* Entries supplied
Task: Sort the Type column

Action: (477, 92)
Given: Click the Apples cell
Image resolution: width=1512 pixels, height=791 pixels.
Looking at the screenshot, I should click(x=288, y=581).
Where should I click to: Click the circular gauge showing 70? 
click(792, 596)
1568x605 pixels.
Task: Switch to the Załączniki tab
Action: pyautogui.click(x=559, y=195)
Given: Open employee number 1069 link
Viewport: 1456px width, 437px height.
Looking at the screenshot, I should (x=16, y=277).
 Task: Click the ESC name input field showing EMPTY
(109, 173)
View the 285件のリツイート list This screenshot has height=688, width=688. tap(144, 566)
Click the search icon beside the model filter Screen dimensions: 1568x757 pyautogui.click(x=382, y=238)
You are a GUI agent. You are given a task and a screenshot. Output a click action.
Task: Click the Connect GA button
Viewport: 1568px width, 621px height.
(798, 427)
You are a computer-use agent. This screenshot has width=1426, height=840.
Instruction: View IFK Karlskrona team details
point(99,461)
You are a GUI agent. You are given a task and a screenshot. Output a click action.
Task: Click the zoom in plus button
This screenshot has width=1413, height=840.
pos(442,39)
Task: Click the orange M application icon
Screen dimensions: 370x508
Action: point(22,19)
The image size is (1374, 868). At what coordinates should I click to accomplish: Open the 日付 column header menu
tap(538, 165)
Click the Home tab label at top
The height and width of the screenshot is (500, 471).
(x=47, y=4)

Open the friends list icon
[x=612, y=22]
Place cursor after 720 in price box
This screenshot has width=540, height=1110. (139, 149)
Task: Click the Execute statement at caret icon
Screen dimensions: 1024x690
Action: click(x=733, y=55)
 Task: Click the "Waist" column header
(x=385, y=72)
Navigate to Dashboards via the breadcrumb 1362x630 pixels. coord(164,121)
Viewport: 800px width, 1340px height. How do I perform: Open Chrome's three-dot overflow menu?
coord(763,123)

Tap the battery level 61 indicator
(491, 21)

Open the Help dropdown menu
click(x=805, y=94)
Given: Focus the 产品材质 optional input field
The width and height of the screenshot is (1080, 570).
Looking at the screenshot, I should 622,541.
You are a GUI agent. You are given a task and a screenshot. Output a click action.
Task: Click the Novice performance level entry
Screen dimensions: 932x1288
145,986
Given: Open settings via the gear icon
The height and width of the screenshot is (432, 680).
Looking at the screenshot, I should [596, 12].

* Problem requirements
With the line that has "The image size" as the first and the line that has "Navigate to Dashboards" as the last, repeat exactly that run of lines above and no more.

* Answer below
The image size is (1374, 868). At what coordinates should I click to accomplish: Open the 日付 column header menu
tap(538, 165)
Click the Home tab label at top
The height and width of the screenshot is (500, 471).
(x=47, y=4)

Open the friends list icon
[x=612, y=22]
Place cursor after 720 in price box
This screenshot has width=540, height=1110. (139, 149)
Task: Click the Execute statement at caret icon
Screen dimensions: 1024x690
Action: click(x=733, y=55)
 Task: Click the "Waist" column header
(x=385, y=72)
Navigate to Dashboards via the breadcrumb 1362x630 pixels. coord(164,121)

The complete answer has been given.